------ Texte à analyser

La pandémie de cette année, résumée à sa simple origine nous rappelle que l’humanité et nos pratiques reposent sur des ressources naturelles, et qu’une gestion non durable, voire une destruction directe de ces ressources met à mal nos sociétés. La mauvaise gestion de la biodiversité et les pratiques non durables sont l’une des raisons fondatrices de la pandémie que nous connaissons. D’autres peuvent être attendues si la tendance n’est pas rapidement inversée.
Comme le rappelle Paul Leadley, professeur d’écologie à l’université Paris-Saclay et spécialiste de la biodiversité, ériger de grands objectifs n’a que peu de sens sans une transformation de notre façon de produire et de consommer. Il faut également allonger la temporalité de la vision politique sur ces sujets, ne plus renforcer les pratiques certes rentable à court terme mais destructrice à long terme, et investir dans une transition de pratique durable. Que cela soit dans le domaine de l’alimentation, des ressources forestières ou encore de utilisation des sols.
Ce changement de paradigme ne peut être qu’internationale. L’absence de plusieurs états et acteurs lors du sommet alerte sur la possibilité d’imaginer de manière réaliste un changement à la hauteur des besoins. Comme nous l’expliquions dans le Manifeste pour le Monde d’Après les objectifs pour lutter contre le changement climatique, n’ont que très peu de chance d’être réalisés en l’absence de mécanismes contraignants. La même chose peut être dite des objectifs pour la protection de la biodiversité. De fortes décisions politiques et des changements de méthode doivent être adopté par tous les acteurs. L’ancien système fait de promesses souvent vides et de compromis ne sera pas suffisant.

------------

Questions d'analyse:
[1] Énumérez les domaines cités par le texte à analyser pour lesquels il convient d'investir dans une transition vers des pratiques durables.
[2] Reproduisez à l'identique le passage du texte à analyser compris entre « Comme le rappelle » et « utilisation des sols. », ces deux segments inclus.
Les données qui suivent ne sont pas nécessaires.

------ Données fournies

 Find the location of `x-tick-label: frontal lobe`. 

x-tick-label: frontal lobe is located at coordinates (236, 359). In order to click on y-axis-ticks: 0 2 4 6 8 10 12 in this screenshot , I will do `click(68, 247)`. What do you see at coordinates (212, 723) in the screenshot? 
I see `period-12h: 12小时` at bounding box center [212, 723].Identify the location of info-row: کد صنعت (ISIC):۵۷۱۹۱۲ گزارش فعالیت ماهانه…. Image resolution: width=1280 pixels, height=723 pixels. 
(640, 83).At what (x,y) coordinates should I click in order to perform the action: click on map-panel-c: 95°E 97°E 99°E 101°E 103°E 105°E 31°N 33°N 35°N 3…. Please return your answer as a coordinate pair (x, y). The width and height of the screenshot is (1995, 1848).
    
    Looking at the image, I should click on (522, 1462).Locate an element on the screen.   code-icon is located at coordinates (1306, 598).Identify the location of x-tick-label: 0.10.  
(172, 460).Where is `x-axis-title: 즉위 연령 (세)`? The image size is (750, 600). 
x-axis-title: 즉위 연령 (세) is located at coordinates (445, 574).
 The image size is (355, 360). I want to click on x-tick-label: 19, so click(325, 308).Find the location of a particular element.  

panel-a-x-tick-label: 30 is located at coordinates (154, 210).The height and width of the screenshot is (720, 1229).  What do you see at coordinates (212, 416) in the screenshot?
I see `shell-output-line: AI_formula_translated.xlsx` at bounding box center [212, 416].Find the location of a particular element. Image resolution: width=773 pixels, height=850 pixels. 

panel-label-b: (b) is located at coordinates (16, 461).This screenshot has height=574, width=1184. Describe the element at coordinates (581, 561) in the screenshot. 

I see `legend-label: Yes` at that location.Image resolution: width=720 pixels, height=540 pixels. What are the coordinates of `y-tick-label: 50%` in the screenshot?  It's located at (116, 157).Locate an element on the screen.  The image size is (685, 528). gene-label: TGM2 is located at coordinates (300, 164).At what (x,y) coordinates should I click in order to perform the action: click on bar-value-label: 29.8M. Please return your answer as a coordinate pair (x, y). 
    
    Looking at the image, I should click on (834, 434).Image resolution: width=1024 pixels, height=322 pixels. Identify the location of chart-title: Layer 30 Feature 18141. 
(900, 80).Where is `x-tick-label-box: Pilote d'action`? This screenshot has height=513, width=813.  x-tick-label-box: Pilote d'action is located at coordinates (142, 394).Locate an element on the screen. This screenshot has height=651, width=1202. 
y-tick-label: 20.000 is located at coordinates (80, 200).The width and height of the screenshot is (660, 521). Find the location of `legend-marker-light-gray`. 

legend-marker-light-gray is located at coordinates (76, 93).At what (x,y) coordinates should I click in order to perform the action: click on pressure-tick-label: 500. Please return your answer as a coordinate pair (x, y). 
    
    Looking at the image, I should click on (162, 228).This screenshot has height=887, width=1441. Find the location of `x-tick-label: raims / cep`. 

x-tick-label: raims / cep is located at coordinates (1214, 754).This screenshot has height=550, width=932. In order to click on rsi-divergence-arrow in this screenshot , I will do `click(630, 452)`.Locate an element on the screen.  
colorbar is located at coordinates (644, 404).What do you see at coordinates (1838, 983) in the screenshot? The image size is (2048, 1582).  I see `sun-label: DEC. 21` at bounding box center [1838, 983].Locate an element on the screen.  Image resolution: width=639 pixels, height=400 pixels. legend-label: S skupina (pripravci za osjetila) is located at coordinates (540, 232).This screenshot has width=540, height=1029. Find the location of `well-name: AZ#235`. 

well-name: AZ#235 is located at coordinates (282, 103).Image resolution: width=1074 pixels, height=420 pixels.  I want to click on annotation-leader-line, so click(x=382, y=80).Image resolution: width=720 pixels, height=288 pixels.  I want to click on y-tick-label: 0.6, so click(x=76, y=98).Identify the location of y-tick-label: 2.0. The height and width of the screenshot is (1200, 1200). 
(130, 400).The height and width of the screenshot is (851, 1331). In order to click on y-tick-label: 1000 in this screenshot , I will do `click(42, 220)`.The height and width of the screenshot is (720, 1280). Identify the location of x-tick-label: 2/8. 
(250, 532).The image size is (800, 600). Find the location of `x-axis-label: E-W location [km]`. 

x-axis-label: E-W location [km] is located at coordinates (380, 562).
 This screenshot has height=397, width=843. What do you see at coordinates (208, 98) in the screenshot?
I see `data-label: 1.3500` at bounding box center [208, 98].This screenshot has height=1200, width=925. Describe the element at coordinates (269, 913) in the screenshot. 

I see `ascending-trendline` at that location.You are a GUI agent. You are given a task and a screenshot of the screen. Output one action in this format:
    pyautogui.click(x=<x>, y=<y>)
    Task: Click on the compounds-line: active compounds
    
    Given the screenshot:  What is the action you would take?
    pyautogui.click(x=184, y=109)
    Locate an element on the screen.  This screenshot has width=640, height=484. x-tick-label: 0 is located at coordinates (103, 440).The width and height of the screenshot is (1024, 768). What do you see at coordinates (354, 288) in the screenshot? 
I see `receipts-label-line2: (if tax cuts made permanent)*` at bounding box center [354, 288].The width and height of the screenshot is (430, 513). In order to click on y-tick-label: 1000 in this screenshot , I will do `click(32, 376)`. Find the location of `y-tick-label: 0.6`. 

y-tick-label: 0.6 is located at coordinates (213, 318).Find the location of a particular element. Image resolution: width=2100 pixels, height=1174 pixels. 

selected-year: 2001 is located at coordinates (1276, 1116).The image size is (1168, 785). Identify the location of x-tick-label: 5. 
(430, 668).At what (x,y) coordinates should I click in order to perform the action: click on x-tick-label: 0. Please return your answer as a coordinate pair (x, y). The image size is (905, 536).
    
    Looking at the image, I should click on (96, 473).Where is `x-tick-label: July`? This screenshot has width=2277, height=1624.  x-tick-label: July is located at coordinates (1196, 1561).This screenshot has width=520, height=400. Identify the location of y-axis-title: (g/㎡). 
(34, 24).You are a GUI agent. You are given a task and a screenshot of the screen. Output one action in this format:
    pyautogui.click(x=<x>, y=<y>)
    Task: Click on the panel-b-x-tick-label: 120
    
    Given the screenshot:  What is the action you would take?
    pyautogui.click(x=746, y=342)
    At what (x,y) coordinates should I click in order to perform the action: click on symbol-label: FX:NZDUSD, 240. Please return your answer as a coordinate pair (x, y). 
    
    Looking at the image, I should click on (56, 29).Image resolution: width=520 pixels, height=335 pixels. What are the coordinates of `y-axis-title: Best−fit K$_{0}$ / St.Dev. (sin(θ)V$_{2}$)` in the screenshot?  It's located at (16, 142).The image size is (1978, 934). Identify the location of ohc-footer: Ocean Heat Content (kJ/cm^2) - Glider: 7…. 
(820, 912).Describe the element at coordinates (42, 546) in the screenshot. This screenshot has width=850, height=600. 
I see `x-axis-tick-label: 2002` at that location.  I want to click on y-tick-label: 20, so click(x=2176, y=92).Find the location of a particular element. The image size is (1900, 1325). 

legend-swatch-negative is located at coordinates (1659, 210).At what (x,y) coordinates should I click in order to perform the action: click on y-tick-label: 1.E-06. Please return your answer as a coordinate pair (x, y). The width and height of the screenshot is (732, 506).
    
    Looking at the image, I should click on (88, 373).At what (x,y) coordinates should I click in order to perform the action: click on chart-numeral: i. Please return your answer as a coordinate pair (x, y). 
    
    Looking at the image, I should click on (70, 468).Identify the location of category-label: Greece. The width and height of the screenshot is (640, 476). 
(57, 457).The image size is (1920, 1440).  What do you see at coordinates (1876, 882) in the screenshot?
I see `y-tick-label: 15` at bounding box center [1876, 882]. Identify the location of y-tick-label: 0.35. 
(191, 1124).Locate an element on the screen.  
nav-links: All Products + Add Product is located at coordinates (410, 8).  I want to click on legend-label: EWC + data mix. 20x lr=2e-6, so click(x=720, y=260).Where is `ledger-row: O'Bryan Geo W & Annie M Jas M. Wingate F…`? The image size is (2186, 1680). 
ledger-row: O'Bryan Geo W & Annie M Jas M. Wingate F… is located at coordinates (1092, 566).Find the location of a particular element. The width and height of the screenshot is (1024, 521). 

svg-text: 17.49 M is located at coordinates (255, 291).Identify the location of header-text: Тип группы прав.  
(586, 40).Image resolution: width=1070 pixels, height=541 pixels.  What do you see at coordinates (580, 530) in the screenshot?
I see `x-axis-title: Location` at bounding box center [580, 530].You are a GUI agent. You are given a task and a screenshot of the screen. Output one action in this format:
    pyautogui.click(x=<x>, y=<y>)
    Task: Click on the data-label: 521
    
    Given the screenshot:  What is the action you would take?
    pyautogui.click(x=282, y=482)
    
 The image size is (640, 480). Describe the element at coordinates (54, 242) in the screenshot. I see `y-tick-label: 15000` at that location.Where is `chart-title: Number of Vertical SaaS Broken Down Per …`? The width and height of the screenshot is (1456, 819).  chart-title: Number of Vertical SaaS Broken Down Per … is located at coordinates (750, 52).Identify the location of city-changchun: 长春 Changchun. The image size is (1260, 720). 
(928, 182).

------------

Réponses attendues:
[1]
- L'alimentation
- Les ressources forestières
- L'utilisation des sols

[2]
Comme le rappelle Paul Leadley, professeur d’écologie à l’université Paris-Saclay et spécialiste de la biodiversité, ériger de grands objectifs n’a que peu de sens sans une transformation de notre façon de produire et de consommer. Il faut également allonger la temporalité de la vision politique sur ces sujets, ne plus renforcer les pratiques certes rentable à court terme mais destructrice à long terme, et investir dans une transition de pratique durable. Que cela soit dans le domaine de l’alimentation, des ressources forestières ou encore de utilisation des sols.